Yardimci Aytul Hande, Sel Ipek, Bektas Ceyda Turan, Yarikkaya Enver, Dursun Nevra, Bektas Hasan, Afsar Cigdem Usul, Gursu Rıza Umar, Yardimci Veysi Hakan, Ertas Elif, Kilickesmez Ozgur
Department of Radiology, Istanbul Training and Research Hospital, Kasap İlyas Mah., Org. Abdurrahman Nafiz Gürman Cd., Fatih, 34098, Istanbul, Turkey.
Department of Pathology, Istanbul Training and Research Hospital, Istanbul, Turkey.
Jpn J Radiol. 2020 Jun;38(6):553-560. doi: 10.1007/s11604-020-00936-2. Epub 2020 Mar 5.
The aim of the study is to explore the role of computed tomography texture analysis (CT-TA) for predicting clinical T and N stages and tumor grade before neoadjuvant chemotherapy treatment in gastric cancer (GC) patients during the preoperative period.
CT images of 114 patients with GC were included in this retrospective study. Following pre-processing steps, textural features were extracted using MaZda software in the portal venous phase. We evaluated and analyzed texture features of six principal categories for differentiating between T stages (T1,2 vs T3,4), N stages (N+ vs N-) and grades (low-intermediate vs. high). Classification was performed based on texture parameters with high model coefficients in linear discriminant analysis (LDA).
Dimension-reduction steps yielded five textural features for T stage, three for N stage and two for tumor grade.
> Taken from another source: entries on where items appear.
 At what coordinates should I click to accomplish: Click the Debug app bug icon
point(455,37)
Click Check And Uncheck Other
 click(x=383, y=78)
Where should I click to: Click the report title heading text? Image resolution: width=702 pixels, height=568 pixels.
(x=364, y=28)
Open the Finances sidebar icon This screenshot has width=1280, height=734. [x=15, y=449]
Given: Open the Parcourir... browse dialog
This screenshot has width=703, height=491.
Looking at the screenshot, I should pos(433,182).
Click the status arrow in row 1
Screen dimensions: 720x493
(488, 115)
The discriminatory capacities of T stage, N stage and tumor grade were 90.4%, 81.6% and 64.5%, respectively, when LDA algorithm was employed.
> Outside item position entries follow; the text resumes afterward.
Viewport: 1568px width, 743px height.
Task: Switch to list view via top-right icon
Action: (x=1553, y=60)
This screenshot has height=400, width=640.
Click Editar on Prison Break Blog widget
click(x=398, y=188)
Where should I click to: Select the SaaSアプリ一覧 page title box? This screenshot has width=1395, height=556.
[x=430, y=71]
CT-TA yields potentially useful imaging biomarkers for predicting the T and N stages of patients with GC and can be used for preoperative evaluation before neoadjuvant treatment planning.
本研究旨在探讨计算机断层扫描纹理分析(CT-TA)在预测胃癌(GC)患者术前新辅助化疗前的临床T和N分期以及肿瘤分级中的作用。
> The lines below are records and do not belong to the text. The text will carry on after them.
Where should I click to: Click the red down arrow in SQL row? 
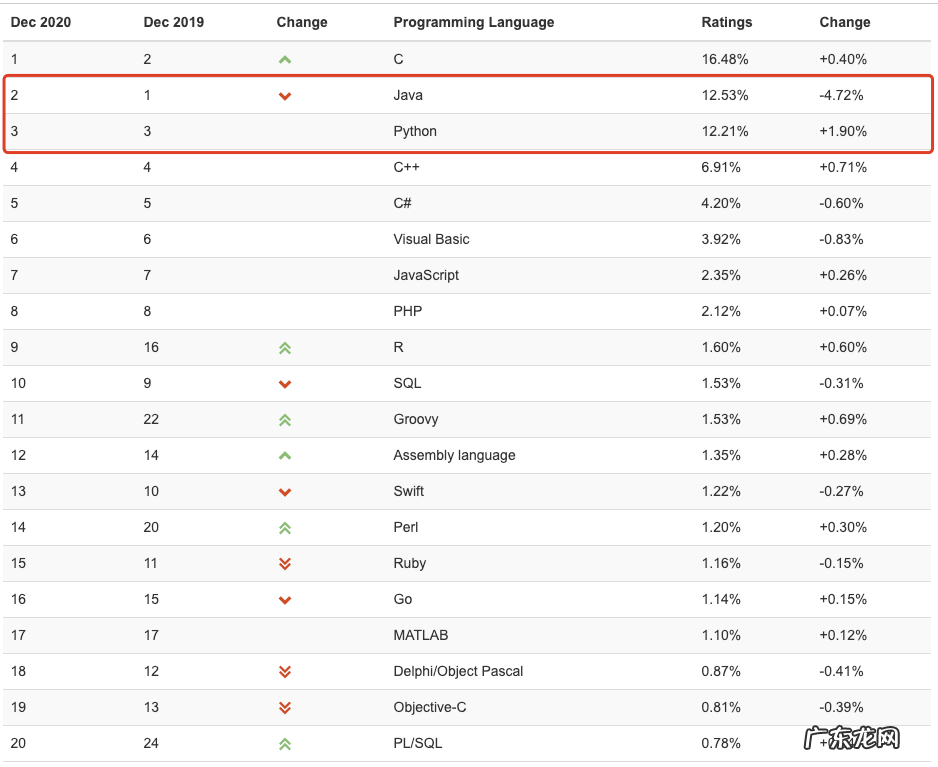(x=285, y=384)
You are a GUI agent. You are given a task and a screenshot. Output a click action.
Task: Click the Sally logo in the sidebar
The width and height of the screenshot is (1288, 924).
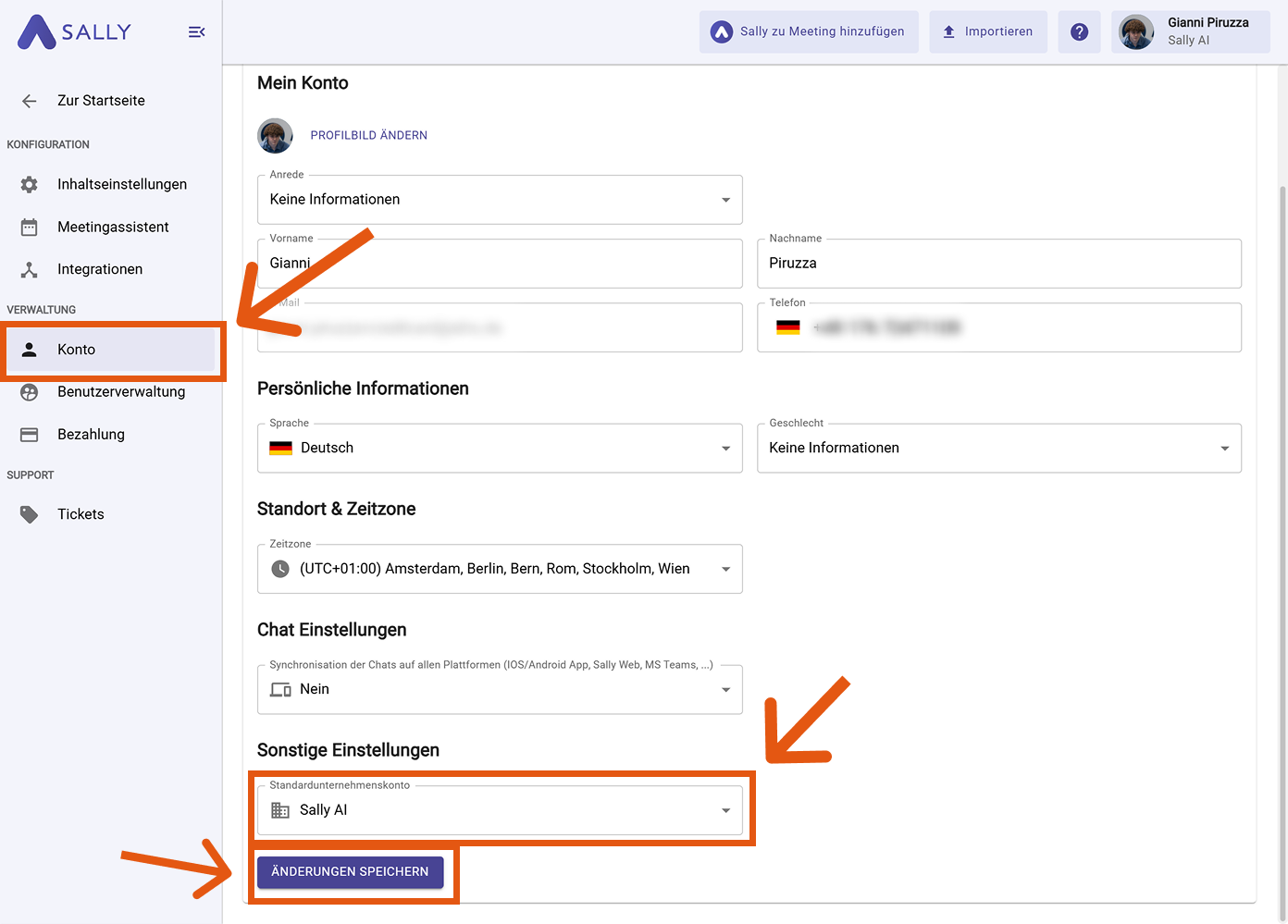75,32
本回顾性研究纳入了114例GC患者的CT图像。经过预处理步骤后,在门静脉期使用MaZda软件提取纹理特征。我们评估并分析了六个主要类别的纹理特征,以区分T分期(T1,2与T3,4)、N分期(N+与N-)和分级(低-中级与高级)。基于线性判别分析(LDA)中具有高模型系数的纹理参数进行分类。
降维步骤产生了用于T分期的五个纹理特征、用于N分期的三个纹理特征和用于肿瘤分级的两个纹理特征。采用LDA算法时,T分期、N分期和肿瘤分级的鉴别能力分别为90.4%、81.6%和64.5%。
CT-TA可为预测GC患者的T和N分期产生潜在有用的成像生物标志物,并可用于新辅助治疗计划前的术前评估。